Let $A$ be a ring with fraction field $K$. Let $L$ be a finite degree extension of $K$. Let $B$ be the integral closure of $A$ in $L$. Let $P$ be a prime ideal of $A$. Let $Q$ be a prime ideal of $B$, such that $Q\cap A=P$. Consider the localizations $A_P$ and $B_Q$.
It is easy to see that $$A_P\subseteq B_Q\cap K$$
How to prove that $$A_P=B_Q\cap K$$
I need this theorem when $A$ and $B$ are Dedekind domains. But I think it is true, regardless of whether or not $A$ and $B$ are Dedekind domains.
I have an idea when $A$ and $B$ are Dedekind domains.
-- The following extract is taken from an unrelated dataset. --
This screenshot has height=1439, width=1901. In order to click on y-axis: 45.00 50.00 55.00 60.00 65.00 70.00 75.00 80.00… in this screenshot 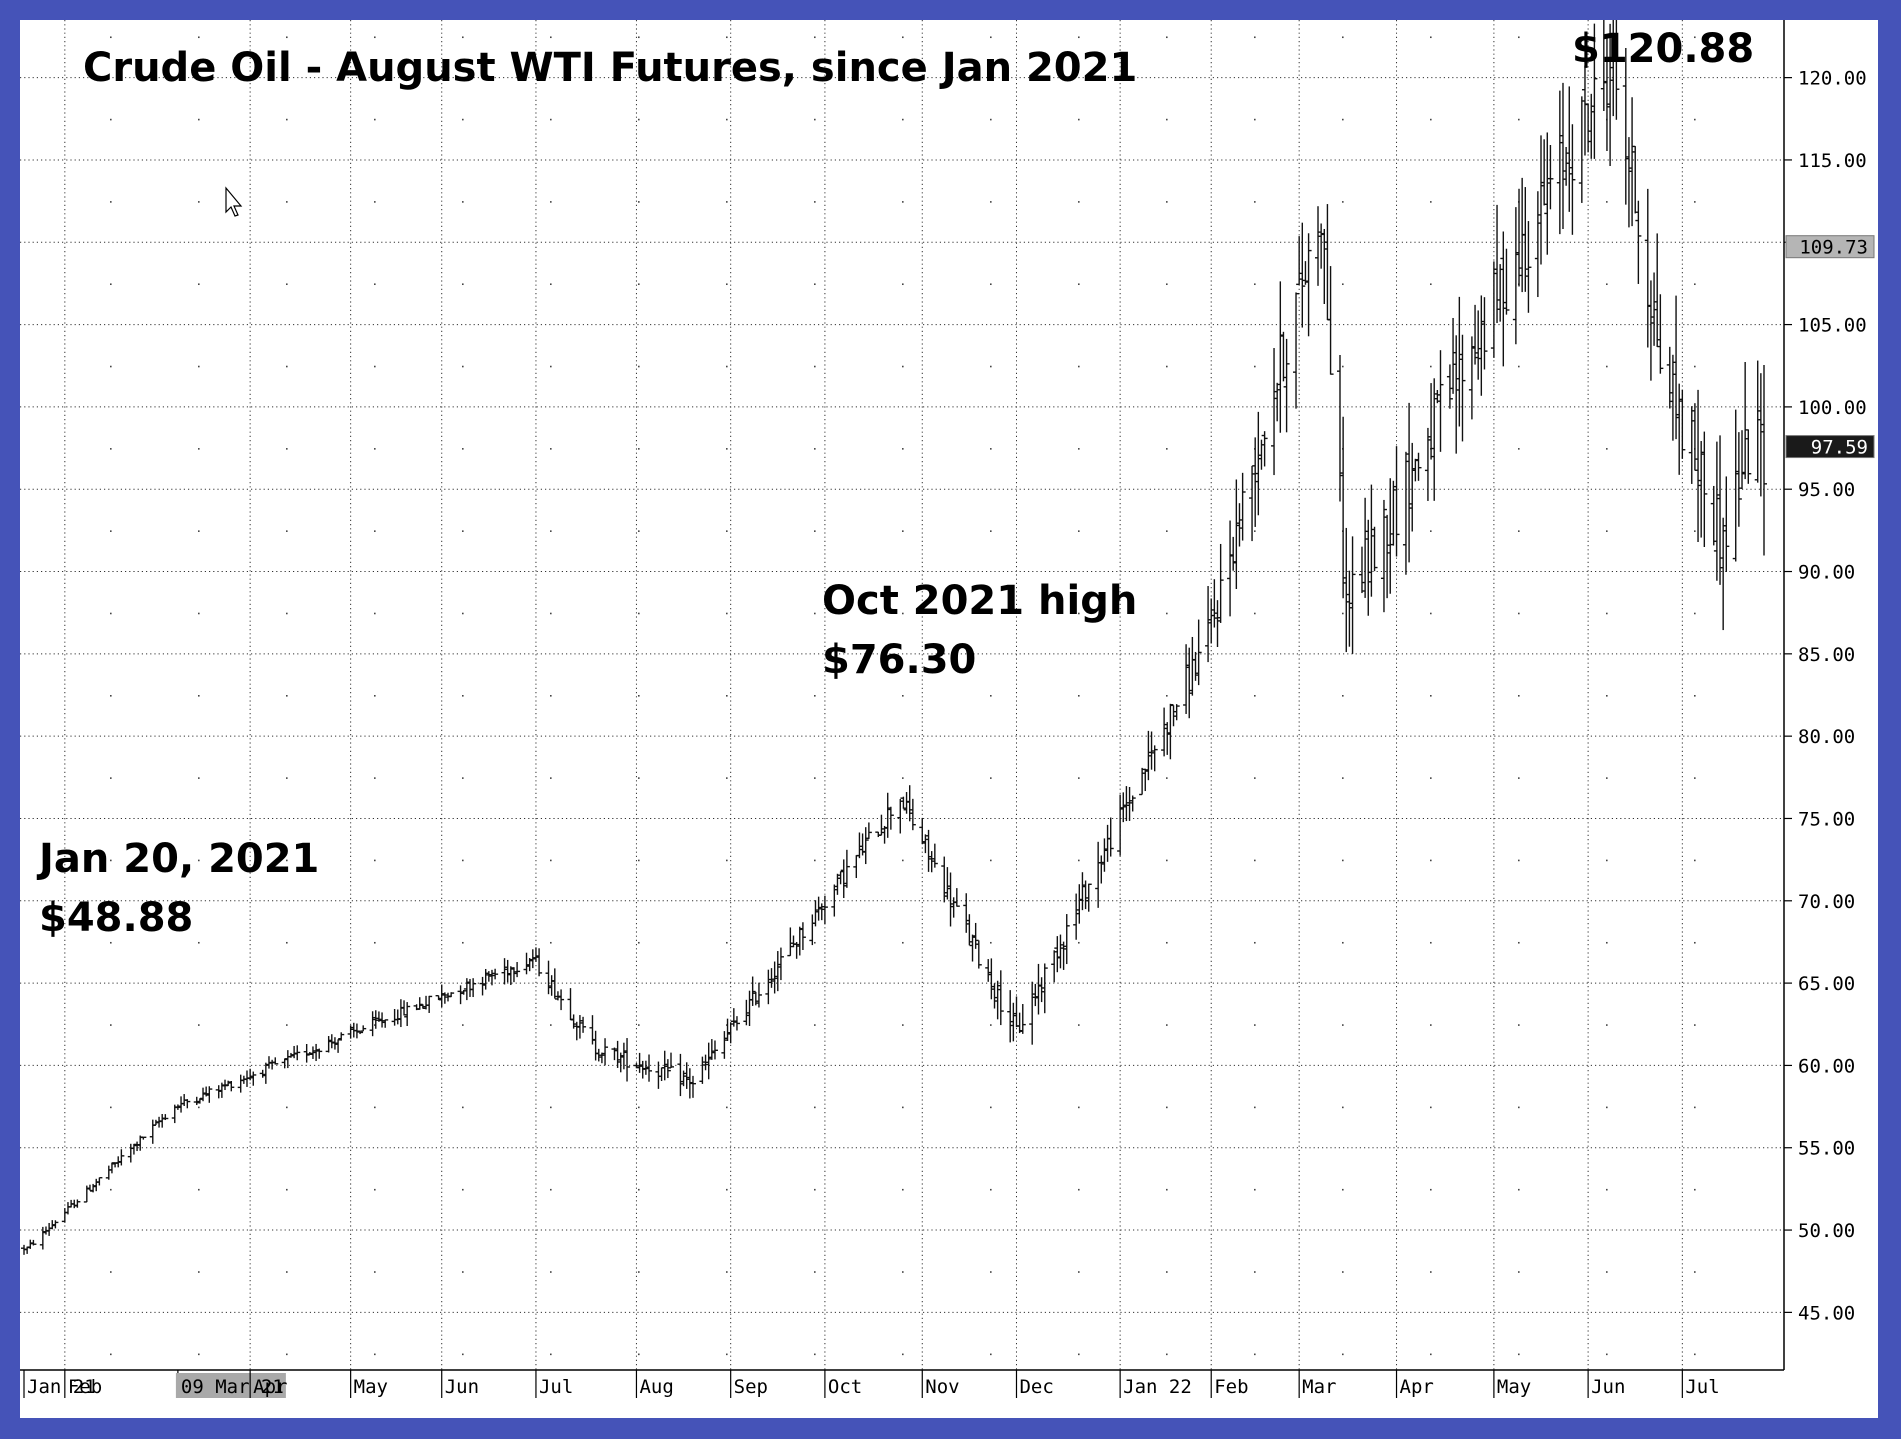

Correct me if I am wrong.
Consider $\frac{b}{t}\in B_Q\cap K$, where $b\in B$ and $t\in B-Q$. As $\frac{b}{t}\in K$, we have $\frac{b}{t}=\frac{a}{a'}$ for some $a,a'\in A$. Without loss of generality we can chose $a,a'\in A$ such that the ideals $\langle a\rangle$ and $\langle a'\rangle$ are coprime. If $a'\notin P$, then we are done. So assume that $a'\in P$. As $\langle a\rangle$ and $\langle a'\rangle$ are coprime, we have $P\nmid \langle a \rangle$. From $\frac{b}{t}=\frac{a}{a'}$, we get $a'b=at$. So in $B$ we have the followring equalty of ideals $$B\langle a'\rangle\langle b\rangle=B\langle a\rangle\langle t\rangle$$ Since, $P\mid\langle a'\rangle$, we have $Q\mid B\langle a'\rangle$. As, $Q$ divides the LHS, $Q$ must divide one of $B\langle a \rangle$ or $\langle t\rangle$. Since, $P\nmid\langle a\rangle$, we have $Q\nmid B\langle a\rangle$. Hence, $Q\mid \langle t\rangle$. But this is a contradiction, as $t\notin Q$. So, we must have $a'\notin P$.
Please tell me if my answer is correct or not.